# Is this Cherry log worth any $$?



## Cornflakes (Apr 15, 2015)

This is the last big cherry tree I have to clear out. I got it  limbed and clear up to the main trunk then my saw stop oiling my chain so I called it quits. I then had time to reflect and realized this log be worth some money in lumber. 

Could I sell it as is? Or is it worth the hassle to get it hauled to a mill

Or... Just cut it up and burn it?


----------



## peakbagger (Apr 15, 2015)

Sure doesn't look it to me, it definitely not a veneer log and doesn't look like much of a sawlog due to defects. Probably good for pallets but unless there is market for odd ball cherry, I think you have some firewood or possible something good for smoking meat.


----------



## Cornflakes (Apr 15, 2015)

Thanks for the advice. I know nothing about milling lumber. I figure firewood was the best option.


----------



## CountryBoy19 (Apr 15, 2015)

I think the defects combined with the fact that it's normally not worth it to take a single log to a mill makes it a firewood piece. That log would probably get put on a load going to the mill if there were an entire truckload, but for a single log? Cut it up into firewood.

Of course, if you do wood working you could always mill a bit of the log for yourself and the rest could go to firewood. This would allow you to work around the defects and not have to hassle with hauling the log as a whole.


----------



## DougA (Apr 15, 2015)

I've gone through exactly the same thing.  I had over 300 bf and sawmills within 20 min drive and no one interested.  Now with the wind storm, I've got over 1000 bf and I am bringing in a local guy with a sawmill to cut it into slabs so I can make some furniture and the rest is for fencing for my son. It is a fair bit of work to bandsaw, then kiln dry the wood before it is useable.
Sad that black cherry is worth a lot when sold in the lumber yard but it's a lot of $$ to get it there from the bush.


----------



## BlackGreyhounds (Apr 15, 2015)

### Prompt:
Carry on the forum thread about the cherry log from the point where it stops.

### Data listing:

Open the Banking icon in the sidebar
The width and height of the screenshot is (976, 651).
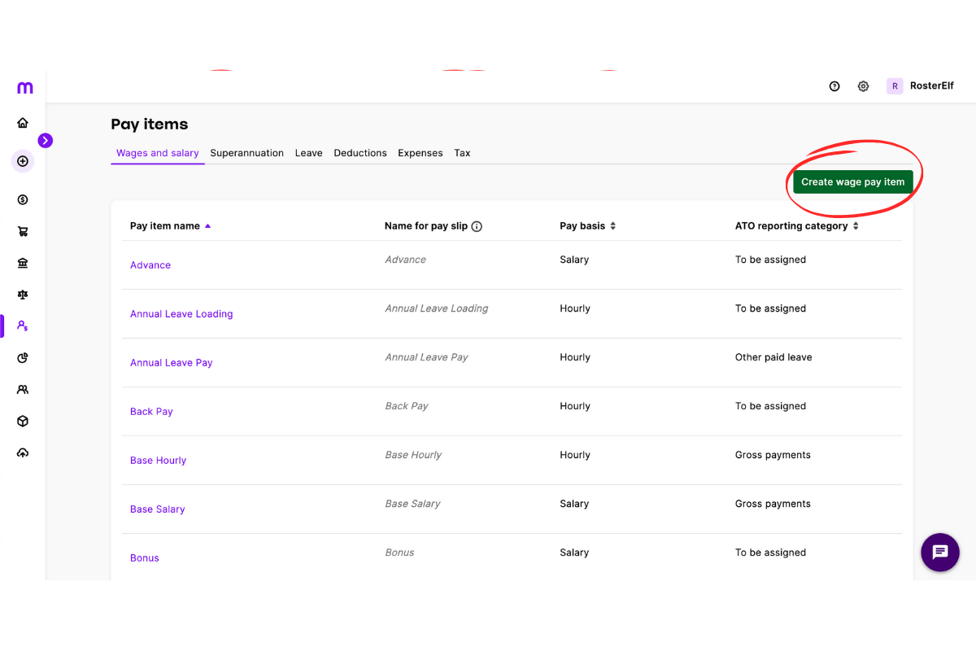pyautogui.click(x=23, y=263)
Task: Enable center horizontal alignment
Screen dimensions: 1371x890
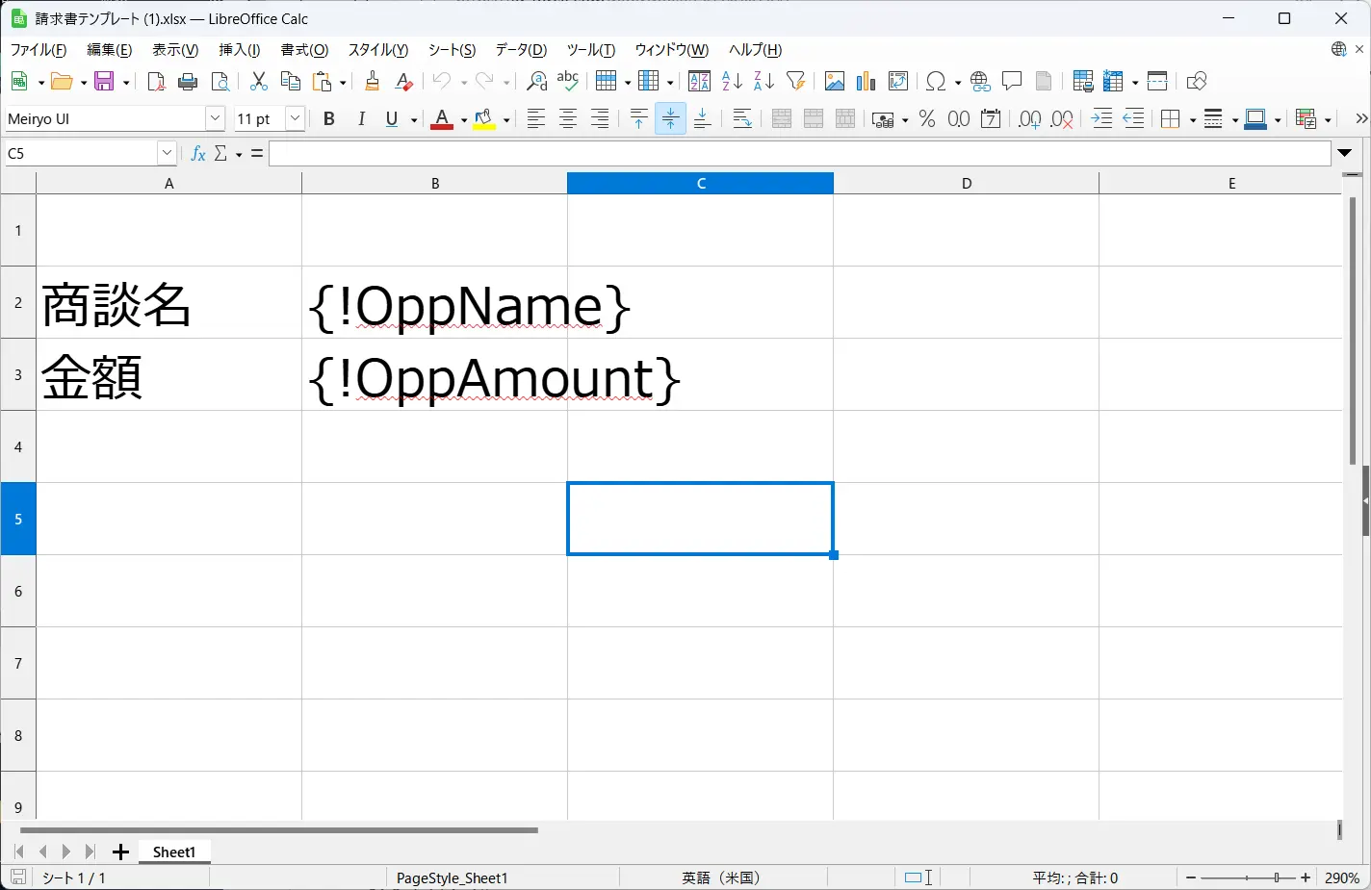Action: point(568,119)
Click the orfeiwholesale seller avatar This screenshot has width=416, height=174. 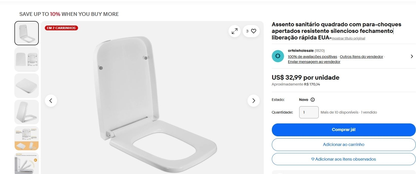(x=278, y=56)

### Exercise result:
If you want cash, you'll get more for firewood than for lumber.  Not a commercial saw log due to limb/scars, wide sapwood, off center pith, rot at the top and probably sap streaking, not to mention possible F.O.D. being on the edge of a field.  However, if you want to get it bandsawn (especially the butt to the first visible limb/scar) you could get some neat wood for your own use.  I love doing this and have gotten at least 3K bd-ft from scrounge wood over the years, some low-ish quality character wood and some exquisitely beautiful and clear.


----------



## bholler (Apr 15, 2015)

DougA said:


> Sad that black cherry is worth a lot when sold in the lumber yard but it's a lot of $$ to get it there from the bush.


Yes and that one is not that straight or that big it is firewood


----------



## Longstreet (Apr 15, 2015)

I agree with everyone who has said it isn't worth anything at a mill.

But if you are friends with any hobby woodworkers, give them a ring.  I know I would come out in a heart beat if someone offered that tree.  All kinds of things you could make out of it - small boxes, clocks, etc etc.  See if they will throw in some free labor, beer, or scraps for kindling.  But with all the defects, it isn't worth much from a financial standpoint.  Lots of goodwill to a friend, however.


----------



## Ambient (Apr 15, 2015)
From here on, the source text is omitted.